DIRECTIONS FOR THIS TASK: Everything from the line containing "02 (99, 2364)" through the end of the entries below must be set down exactly, and nothing else.

DATA FOR ANALYSIS:
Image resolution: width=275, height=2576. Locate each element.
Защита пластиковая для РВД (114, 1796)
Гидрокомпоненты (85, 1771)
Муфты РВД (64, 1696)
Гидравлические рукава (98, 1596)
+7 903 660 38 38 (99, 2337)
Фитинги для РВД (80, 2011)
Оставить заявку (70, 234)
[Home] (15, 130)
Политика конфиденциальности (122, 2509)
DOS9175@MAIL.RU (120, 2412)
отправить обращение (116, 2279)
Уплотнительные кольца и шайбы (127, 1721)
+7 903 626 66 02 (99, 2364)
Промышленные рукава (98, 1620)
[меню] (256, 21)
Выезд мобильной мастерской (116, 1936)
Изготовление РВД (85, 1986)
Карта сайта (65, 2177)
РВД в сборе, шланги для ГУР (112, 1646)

ANSWER BOX:
+7 903 626 66 02 (99, 2364)
Промышленные рукава (98, 1620)
[меню] (256, 21)
Выезд мобильной мастерской (116, 1936)
Изготовление РВД (85, 1986)
Карта сайта (65, 2177)
РВД в сборе, шланги для ГУР (112, 1646)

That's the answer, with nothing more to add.